All Presidents, all politicians (and not only politicians) hope to make use of the press. All arrive in Washington determined not to be unduly influenced by the press, and all fail to some degree. It is easy enough to remember, when one is greeting the voters in Indiana, that most Americans do not read the New York Times and the Washington Post or watch the evening news on ABC, CBS and NBC—or, for that matter, necessarily believe everything they read in newspapers and magazines or watch on television or hear on radio. This memory tends to become submerged once the campaign is won and the candidate takes up residence in Washington. Then the capital, with its curious mixture of high ideals and hard work and base ambition and blind vanity, becomes the universe: If I am so famous that the Washington Post is writing about me, then, of course, the whole world is reading it.
Politicians live (and, as we know, sometimes die) by the press. The press lives by politicians. This symbiotic relationship is at the center of our national life. The relationship has always existed. Probably it came into being at about the same time as human speech, which permitted the first gossip to repeat the (suitably edited) sayings of the chief of the clan to the people in the next cave. It existed in America, an especially nourishing environment for all types of communication, before the Declaration of Independence.
The press is a peculiar, disembodied, melancholy creature driven by strange hungers, never happy with its triumphs, wanting always to be loved and incessantly suspecting that it is not. In this, of course, it closely resembles the politician. There the resemblance ends. The politician and his appointed assistants have an obligation to be responsible.

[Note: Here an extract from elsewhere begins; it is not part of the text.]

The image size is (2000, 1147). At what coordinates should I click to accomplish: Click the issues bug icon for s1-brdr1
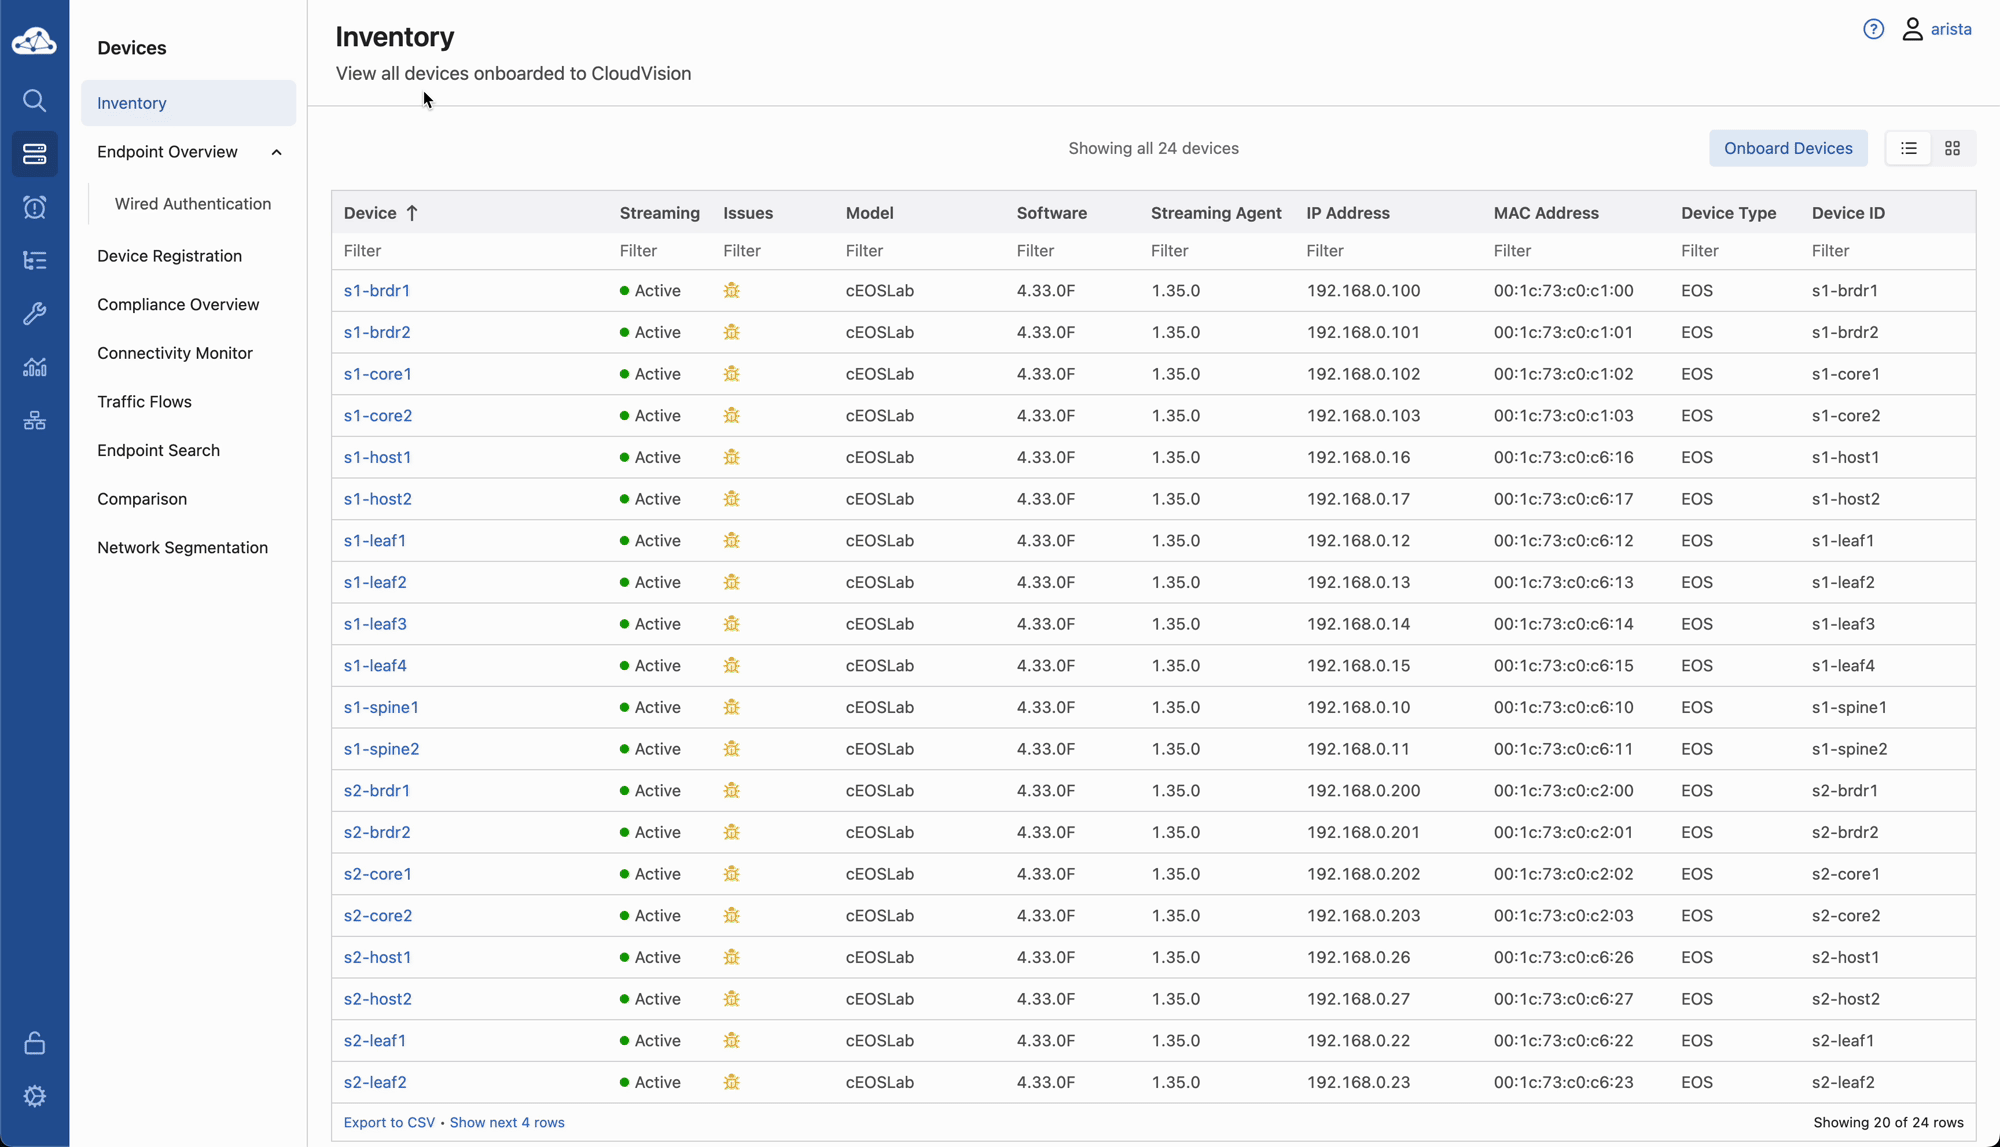[731, 291]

The press has none. It prints what it is given. If some important national secret is betrayed in the pages of a great newspaper, as has often happened, it is nonsense to protest that the editors and reporters have no patriotism, no decency, that this is treason. The charges may be correct, but you have arraigned the wrong defendants. The failure of patriotism, the betrayal of decency, the treachery are real enough. But these are the trespasses of the public official who, having been trusted with the secret, could not keep it.
In the Reagan Administration, leaks were not merely a problem, they were a way of life, and in the end I concluded that they were a way of governing. Leaks constituted policy; they were the authentic voice of the Government. It is not surprising that this should have been so. The President’s closest aides were essentially public relations men. They were consummate professionals-“wizards” is not too strong a word. In my view they were the most skillful handlers of the press since the New Deal.
They were grappling with a difficult problem, the most difficult faced by men trying to establish the authority of a new President since the election of Franklin Delano Roosevelt. Neither F.D.R. in 1932, when Republicans controlled the press, nor Ronald Reagan in 1980, when liberal Democrats were the rule among journalists, had very many friends and sympathizers in the established press. How, in the face of a reflexive ideological hostility—not to say bigotry—toward Reagan and all that he stood for, were the President’s men to get fair, even favorable coverage of his Administration?
First, they had a bit of luck. As Reagan came to office, the press was nervous about itself. It had played a major role in bringing down three Presidents in a row—two of them Democrats even if they were Southerners, let it be remembered. Even within the press, some thought (though few violated tribal taboos far enough to say so outright) that there had been excesses. Besides, there is an ultimate control on the press: if its readers do not believe it and do not trust it or if they think it lacks a standard of fair play, they will stop heeding it, and it will die. Therefore the press was inclined to cool its ardor for a time, even to go so far as to show that it could be fair to a President whose policies much of it despised.
Second, the White House wizards understood the great intangible power that the Government holds over the press. I have said that the press is disembodied; I meant that it has no life of its own, it lives on the acts of others. Action, to the press, is information; it is not interested in the parentheses of policy, forethought and consequence. The press cannot live without information. It has no information of its own; it follows, then, that it must rely on others to manufacture the stuff. The Government is the great smithy of information. Appreciating this, Reagan’s men opened the doors to the workshop and escorted reporters inside in a way hitherto unknown in Washington. They literally told them everything. For the press, always the outsider, always operating on suspicion and guesswork and animosity, it was a dream come true. It had never before had sources like this. And, of course, the press could not risk losing these sources by offending them, so it wrote what it was given.
When a Roman emperor or general returned to the city after a great victory and was awarded a triumph, he passed among the populace wearing a hero’s chaplet, surrounded by his soldiers, his booty and his captives. Lest he be made drunk by glory and the cheers of the citizens, he was sometimes provided with a slave who accompanied him in the ceremonies and whispered into his ear, “Remember, you are mortal.”
In present-day America, the press performs this function.